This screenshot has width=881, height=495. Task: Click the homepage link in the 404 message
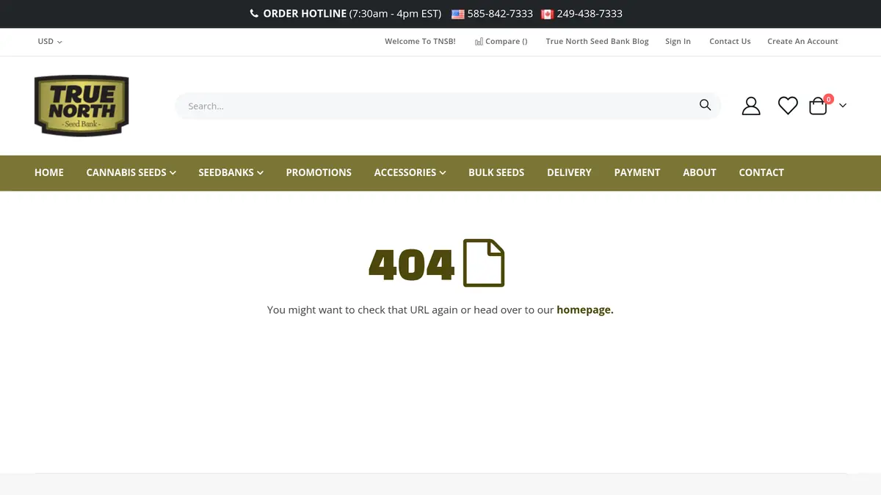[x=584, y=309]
+ + + +
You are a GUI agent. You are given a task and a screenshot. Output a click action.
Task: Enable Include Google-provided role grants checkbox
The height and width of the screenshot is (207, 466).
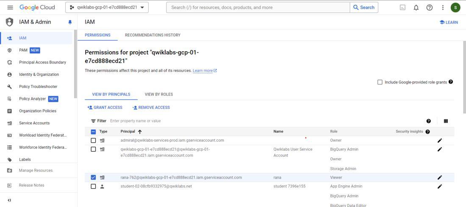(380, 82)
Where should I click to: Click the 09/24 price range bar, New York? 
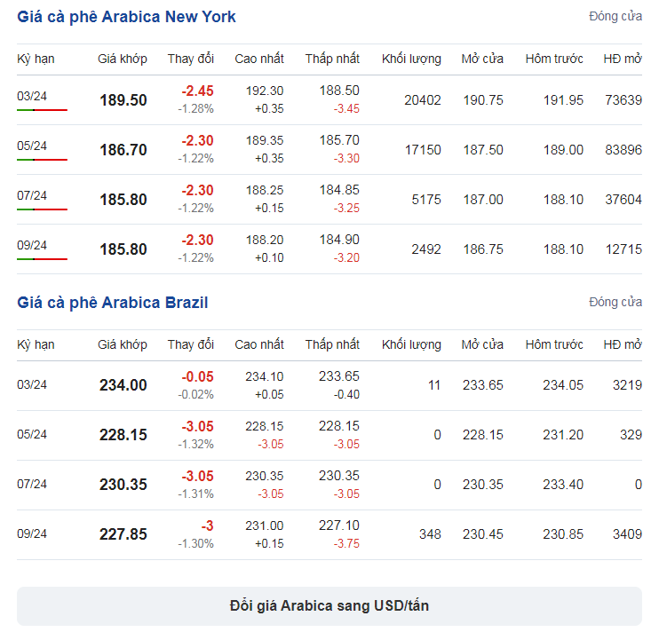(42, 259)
+ + + +
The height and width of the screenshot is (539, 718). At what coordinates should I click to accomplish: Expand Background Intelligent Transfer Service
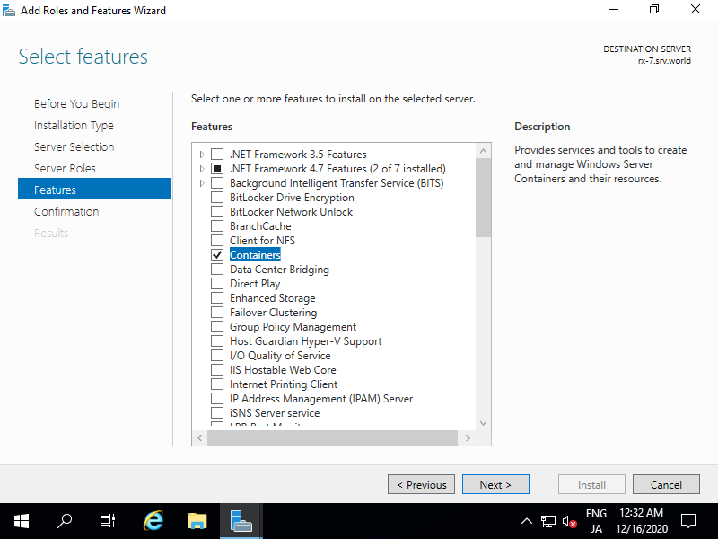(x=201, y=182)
+ + + +
Copy out, in full, every row above that contains the string "screenshot".

This screenshot has width=881, height=495. Task: Click the homepage link in the 404 message
You are a GUI agent. You are given a task and a screenshot. Output a click action.
The height and width of the screenshot is (207, 466).
The height and width of the screenshot is (539, 718). At what coordinates should I click to accomplish: Expand Background Intelligent Transfer Service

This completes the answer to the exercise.